§ **Petit problème**:
Filtrez les lignes ci-dessous, s'il vous plaît : recopiez chaque ligne qui contient la chaîne « size », en respectant la casse.

§ **Données fournies**:

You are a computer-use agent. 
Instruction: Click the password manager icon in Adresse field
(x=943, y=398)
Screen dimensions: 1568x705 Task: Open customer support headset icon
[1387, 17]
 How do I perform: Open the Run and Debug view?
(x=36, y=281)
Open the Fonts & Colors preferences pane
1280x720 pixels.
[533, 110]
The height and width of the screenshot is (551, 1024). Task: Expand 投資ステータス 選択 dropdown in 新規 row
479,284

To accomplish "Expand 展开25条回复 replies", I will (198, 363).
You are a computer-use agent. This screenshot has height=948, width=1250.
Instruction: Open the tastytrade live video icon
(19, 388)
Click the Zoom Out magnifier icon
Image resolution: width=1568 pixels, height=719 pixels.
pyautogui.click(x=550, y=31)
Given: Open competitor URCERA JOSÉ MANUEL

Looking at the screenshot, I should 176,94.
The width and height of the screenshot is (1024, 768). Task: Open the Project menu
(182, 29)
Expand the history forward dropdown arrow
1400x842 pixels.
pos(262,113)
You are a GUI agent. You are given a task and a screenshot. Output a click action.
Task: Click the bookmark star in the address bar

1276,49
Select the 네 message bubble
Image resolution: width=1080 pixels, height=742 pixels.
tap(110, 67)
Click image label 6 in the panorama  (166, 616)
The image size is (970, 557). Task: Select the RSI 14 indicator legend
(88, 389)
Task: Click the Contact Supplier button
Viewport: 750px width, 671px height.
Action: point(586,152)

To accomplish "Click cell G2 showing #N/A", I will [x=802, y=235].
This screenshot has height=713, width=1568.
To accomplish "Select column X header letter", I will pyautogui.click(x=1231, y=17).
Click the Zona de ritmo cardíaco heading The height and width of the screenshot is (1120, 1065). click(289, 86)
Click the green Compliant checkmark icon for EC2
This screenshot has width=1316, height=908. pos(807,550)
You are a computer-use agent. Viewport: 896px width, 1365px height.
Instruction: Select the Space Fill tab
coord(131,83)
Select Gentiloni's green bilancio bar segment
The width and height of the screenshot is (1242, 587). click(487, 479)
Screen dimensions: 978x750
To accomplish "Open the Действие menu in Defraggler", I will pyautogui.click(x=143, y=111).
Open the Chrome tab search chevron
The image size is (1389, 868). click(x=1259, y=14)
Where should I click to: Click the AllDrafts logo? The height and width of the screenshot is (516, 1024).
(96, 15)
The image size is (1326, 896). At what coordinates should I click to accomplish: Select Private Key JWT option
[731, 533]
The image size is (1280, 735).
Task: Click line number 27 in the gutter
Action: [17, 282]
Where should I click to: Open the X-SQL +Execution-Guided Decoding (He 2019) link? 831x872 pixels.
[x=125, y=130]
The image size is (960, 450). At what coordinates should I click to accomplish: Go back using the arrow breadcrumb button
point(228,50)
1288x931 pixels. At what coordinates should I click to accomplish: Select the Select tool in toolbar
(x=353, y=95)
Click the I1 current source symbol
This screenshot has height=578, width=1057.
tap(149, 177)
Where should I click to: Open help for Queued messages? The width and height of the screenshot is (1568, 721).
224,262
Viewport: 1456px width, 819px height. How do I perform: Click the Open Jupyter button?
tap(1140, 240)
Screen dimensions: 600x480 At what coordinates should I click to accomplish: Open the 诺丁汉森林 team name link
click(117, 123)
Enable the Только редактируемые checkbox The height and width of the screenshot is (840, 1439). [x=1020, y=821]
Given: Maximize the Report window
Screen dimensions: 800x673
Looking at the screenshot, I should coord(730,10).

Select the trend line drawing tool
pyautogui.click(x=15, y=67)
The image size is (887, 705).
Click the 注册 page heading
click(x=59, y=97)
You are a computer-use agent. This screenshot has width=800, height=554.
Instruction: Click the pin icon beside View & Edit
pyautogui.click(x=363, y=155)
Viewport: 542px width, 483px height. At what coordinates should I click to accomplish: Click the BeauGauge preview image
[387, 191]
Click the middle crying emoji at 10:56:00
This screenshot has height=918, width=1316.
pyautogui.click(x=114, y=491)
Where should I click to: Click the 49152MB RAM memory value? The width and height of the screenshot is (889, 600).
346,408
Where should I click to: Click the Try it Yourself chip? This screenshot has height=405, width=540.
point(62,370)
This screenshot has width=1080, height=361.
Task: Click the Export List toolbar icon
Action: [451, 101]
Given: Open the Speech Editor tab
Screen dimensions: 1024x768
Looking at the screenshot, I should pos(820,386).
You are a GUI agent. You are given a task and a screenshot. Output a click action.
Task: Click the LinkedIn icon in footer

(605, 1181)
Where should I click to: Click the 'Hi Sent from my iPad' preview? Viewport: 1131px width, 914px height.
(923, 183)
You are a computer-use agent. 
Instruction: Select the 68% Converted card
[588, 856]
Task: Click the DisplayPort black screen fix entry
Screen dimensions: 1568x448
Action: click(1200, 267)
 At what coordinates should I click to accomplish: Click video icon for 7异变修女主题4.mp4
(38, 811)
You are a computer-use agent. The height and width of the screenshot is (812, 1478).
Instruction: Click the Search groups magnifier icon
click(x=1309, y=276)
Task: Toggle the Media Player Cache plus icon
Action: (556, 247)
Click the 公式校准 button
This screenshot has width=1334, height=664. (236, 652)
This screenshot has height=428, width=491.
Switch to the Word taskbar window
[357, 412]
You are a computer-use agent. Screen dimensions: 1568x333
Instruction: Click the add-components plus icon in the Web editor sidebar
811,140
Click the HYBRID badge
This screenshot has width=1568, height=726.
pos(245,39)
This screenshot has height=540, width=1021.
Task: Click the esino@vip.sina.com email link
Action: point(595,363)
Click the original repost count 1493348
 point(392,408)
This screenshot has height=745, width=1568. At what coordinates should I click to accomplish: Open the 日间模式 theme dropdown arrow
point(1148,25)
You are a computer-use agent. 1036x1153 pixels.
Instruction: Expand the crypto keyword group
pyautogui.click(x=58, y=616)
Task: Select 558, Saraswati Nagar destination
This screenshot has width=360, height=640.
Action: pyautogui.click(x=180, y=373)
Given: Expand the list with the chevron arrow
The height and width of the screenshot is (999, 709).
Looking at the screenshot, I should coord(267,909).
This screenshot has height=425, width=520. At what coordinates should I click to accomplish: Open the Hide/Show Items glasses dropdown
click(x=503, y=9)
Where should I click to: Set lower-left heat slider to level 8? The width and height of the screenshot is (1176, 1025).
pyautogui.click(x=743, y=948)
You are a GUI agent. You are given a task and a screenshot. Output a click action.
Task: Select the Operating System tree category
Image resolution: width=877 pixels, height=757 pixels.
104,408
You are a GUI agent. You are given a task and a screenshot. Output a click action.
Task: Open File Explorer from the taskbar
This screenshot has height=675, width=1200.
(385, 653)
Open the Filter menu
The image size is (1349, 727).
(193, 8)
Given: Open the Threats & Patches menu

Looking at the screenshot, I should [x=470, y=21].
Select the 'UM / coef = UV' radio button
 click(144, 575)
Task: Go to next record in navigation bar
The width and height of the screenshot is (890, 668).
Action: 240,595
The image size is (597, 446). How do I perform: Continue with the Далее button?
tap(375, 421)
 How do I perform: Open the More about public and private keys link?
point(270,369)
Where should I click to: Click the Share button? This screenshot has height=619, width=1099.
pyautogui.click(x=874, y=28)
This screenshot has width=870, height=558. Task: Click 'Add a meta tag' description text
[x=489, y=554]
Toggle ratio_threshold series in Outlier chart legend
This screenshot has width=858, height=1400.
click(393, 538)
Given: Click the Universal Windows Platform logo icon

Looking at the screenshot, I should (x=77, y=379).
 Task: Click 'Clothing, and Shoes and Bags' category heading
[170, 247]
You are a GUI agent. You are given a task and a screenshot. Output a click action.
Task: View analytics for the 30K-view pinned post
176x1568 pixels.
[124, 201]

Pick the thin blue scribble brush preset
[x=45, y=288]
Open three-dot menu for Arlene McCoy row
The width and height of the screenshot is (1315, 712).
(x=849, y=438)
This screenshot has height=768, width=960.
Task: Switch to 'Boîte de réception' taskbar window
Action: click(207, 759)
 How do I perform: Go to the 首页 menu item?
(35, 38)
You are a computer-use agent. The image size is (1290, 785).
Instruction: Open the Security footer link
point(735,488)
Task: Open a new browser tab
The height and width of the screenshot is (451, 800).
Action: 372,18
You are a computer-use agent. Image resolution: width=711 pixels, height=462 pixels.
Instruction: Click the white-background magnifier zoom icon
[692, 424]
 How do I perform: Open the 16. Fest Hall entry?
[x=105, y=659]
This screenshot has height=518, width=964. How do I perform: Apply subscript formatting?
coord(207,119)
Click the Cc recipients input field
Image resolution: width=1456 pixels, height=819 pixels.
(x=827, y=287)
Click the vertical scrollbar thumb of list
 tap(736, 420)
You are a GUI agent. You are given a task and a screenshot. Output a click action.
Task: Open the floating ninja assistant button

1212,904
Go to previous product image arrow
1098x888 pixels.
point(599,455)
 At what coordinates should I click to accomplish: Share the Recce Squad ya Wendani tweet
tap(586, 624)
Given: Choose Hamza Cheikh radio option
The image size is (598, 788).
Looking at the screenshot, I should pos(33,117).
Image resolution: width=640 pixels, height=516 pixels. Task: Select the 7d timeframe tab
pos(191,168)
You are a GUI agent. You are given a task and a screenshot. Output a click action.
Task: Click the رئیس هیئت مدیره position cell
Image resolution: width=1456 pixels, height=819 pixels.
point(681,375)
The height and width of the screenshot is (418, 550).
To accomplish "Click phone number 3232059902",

§ **Corrigé**:
The image size is (970, 557). Task: Select the RSI 14 indicator legend
The image size is (1389, 868). click(x=1259, y=14)
The image size is (1326, 896). At what coordinates should I click to accomplish: Select Private Key JWT option
The image size is (1280, 735).
The image size is (960, 450). At what coordinates should I click to accomplish: Go back using the arrow breadcrumb button
The image size is (887, 705).
The image size is (1349, 727).
The image size is (597, 446). How do I perform: Continue with the Далее button?
You are a computer-use agent. The image size is (1290, 785).
The image size is (598, 788).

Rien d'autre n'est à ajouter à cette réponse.